◆ TASK DETAILS:
Rewrite the items below with every occurrence of "icon" changed to "button" and everything else unchanged. Leave the pictures out of your answer.

◆ DATA TO PROCESS:
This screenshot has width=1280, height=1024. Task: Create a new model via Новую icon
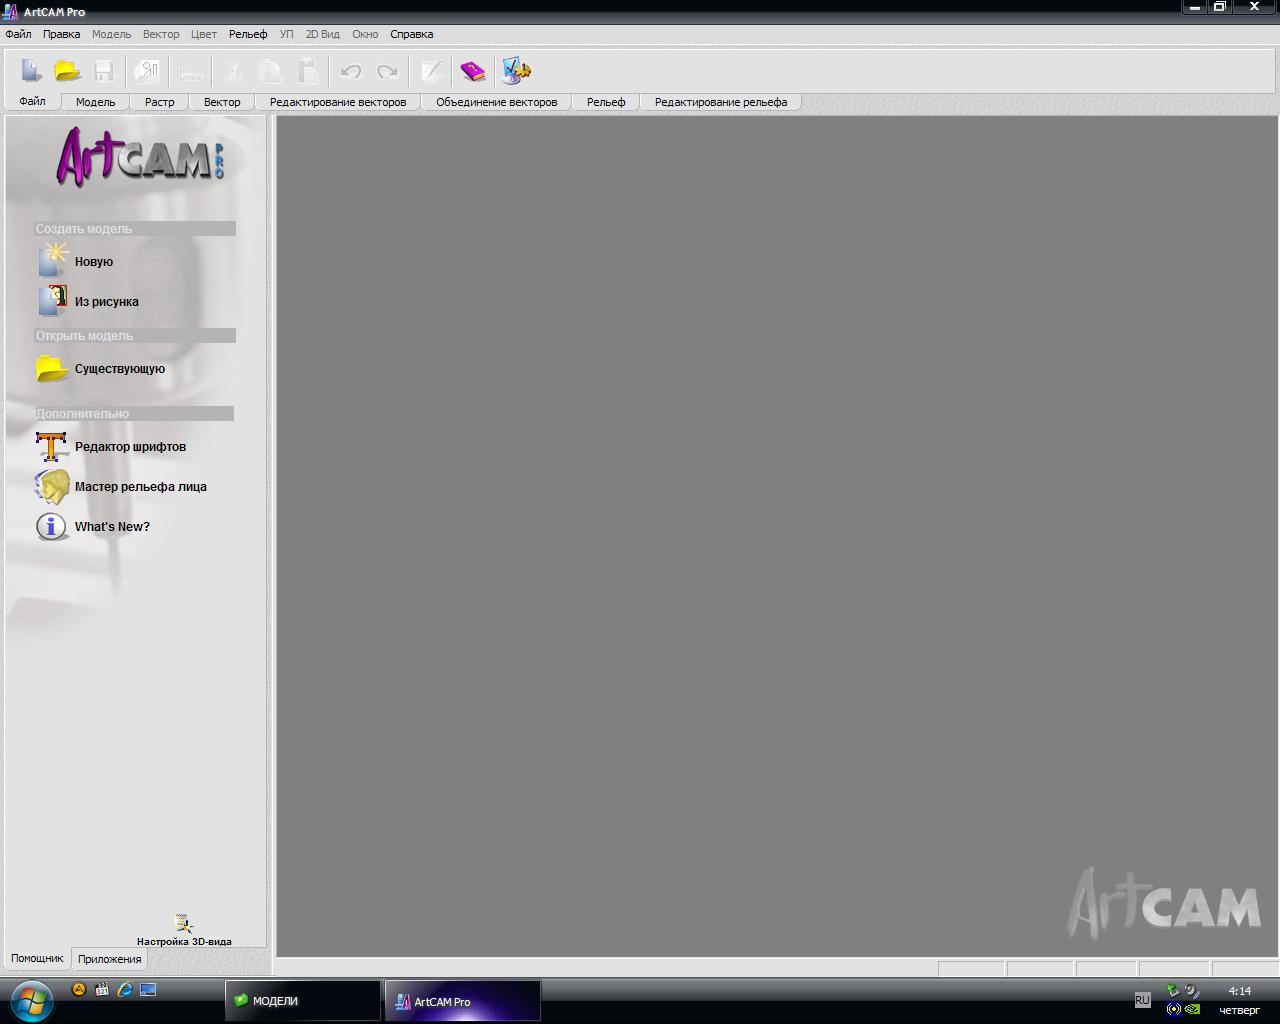pyautogui.click(x=53, y=261)
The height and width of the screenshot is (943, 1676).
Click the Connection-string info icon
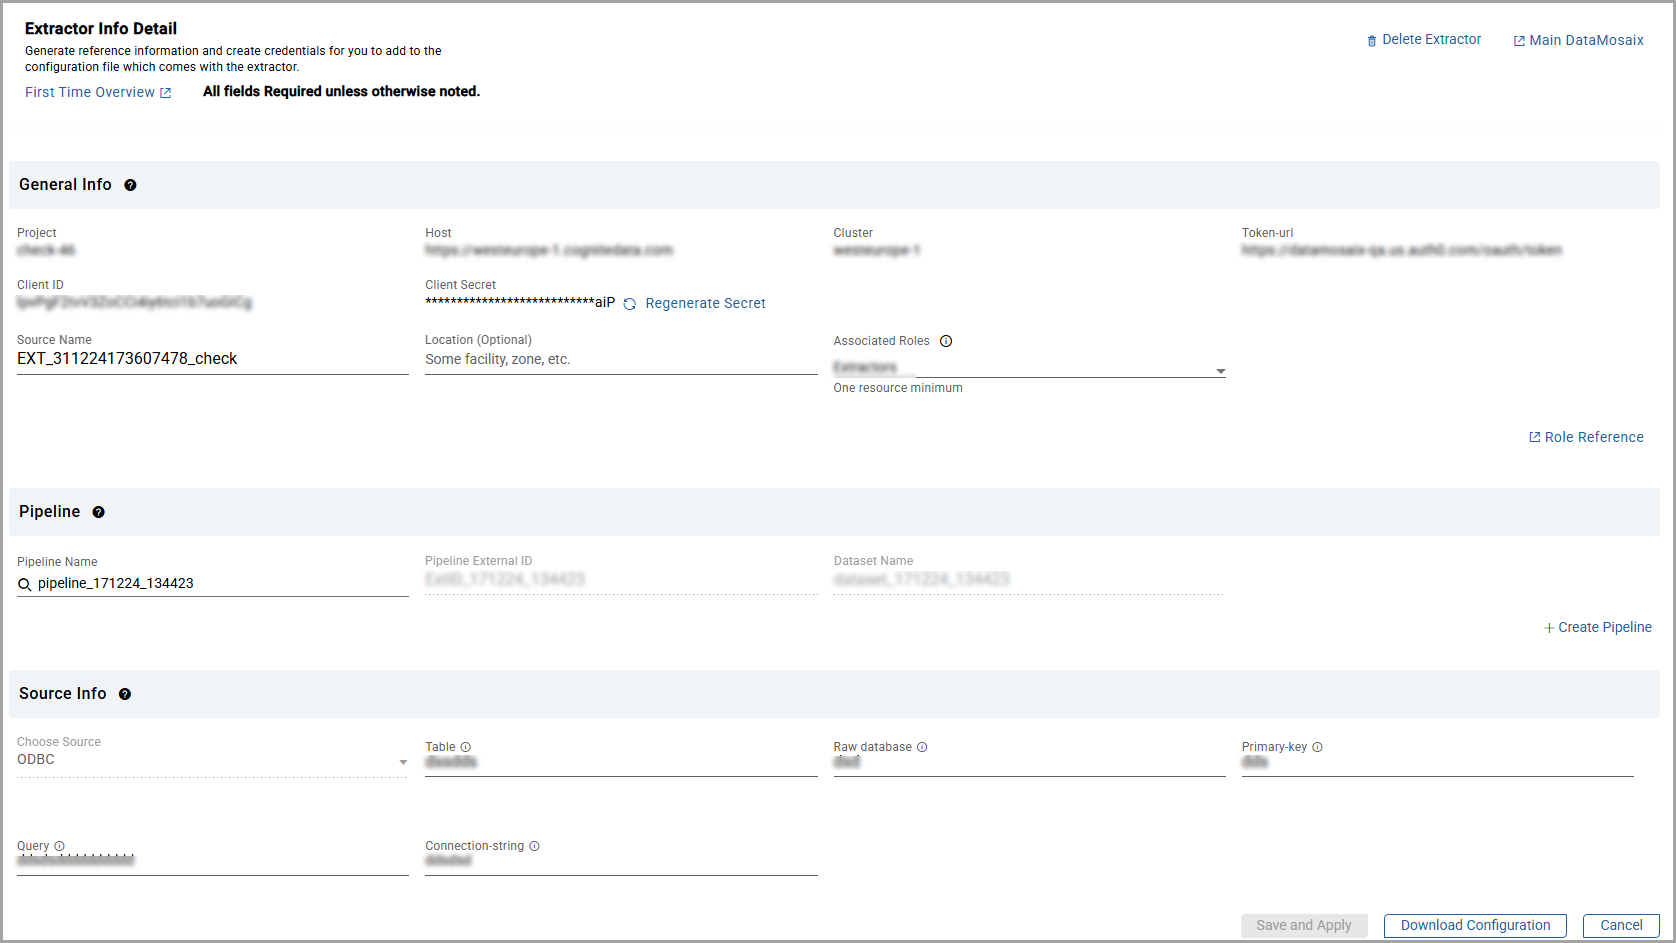click(x=534, y=846)

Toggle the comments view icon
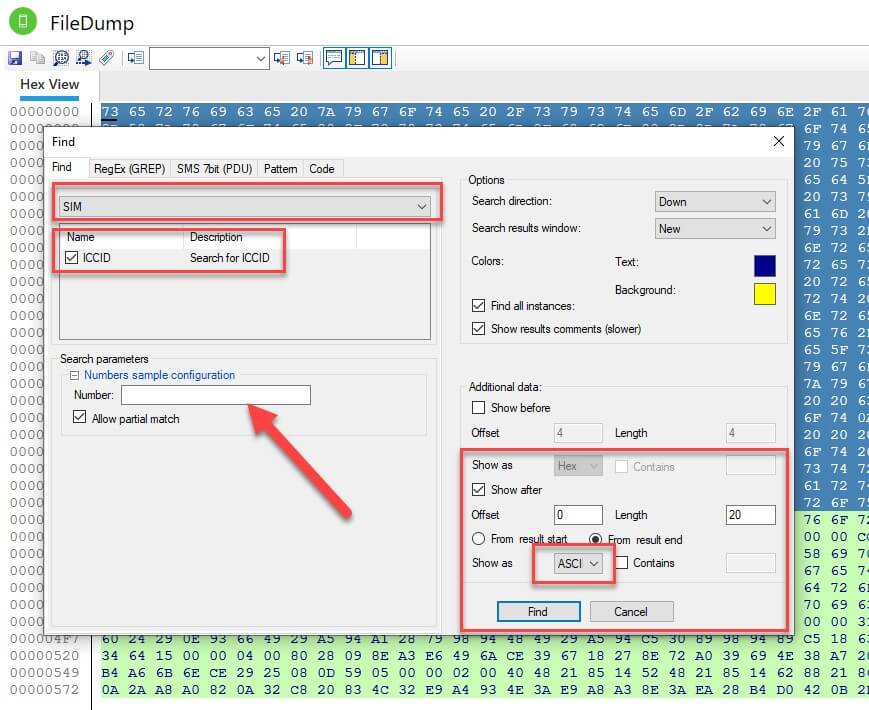pyautogui.click(x=333, y=58)
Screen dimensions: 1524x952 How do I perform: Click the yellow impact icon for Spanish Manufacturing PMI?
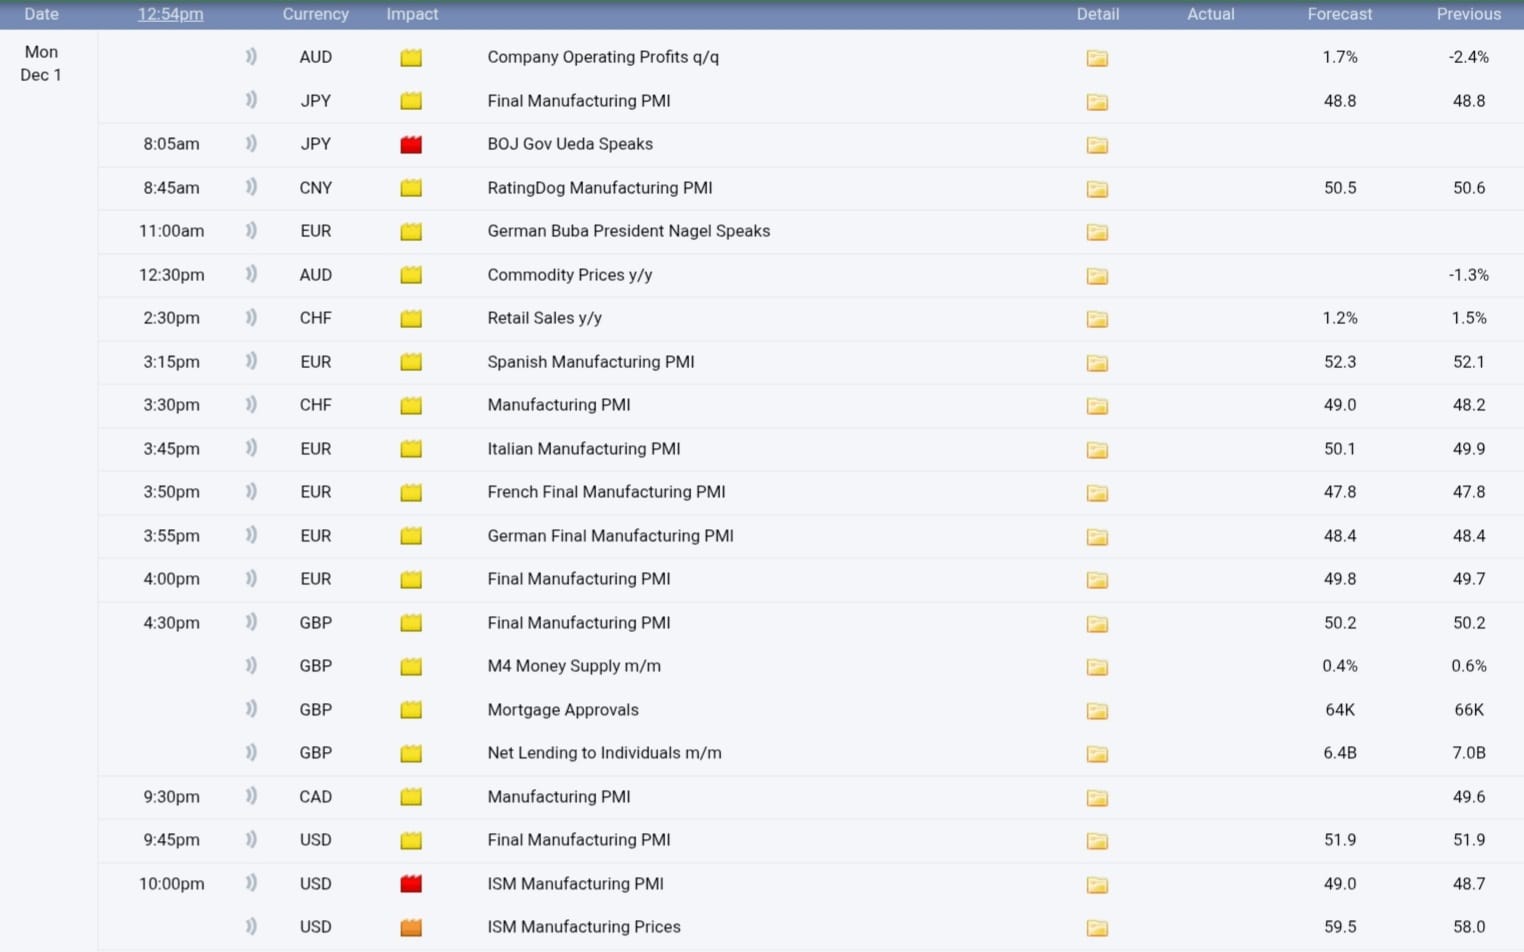point(411,362)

◆ SOLVED PROBLEM:
This screenshot has width=1280, height=1024. Task: Create a new model via Новую button
pyautogui.click(x=53, y=261)
The height and width of the screenshot is (943, 1676).
Click the Connection-string info button
click(x=534, y=846)

Toggle the comments view button
pyautogui.click(x=333, y=58)
Screen dimensions: 1524x952 How do I perform: Click the yellow impact button for Spanish Manufacturing PMI?
point(411,362)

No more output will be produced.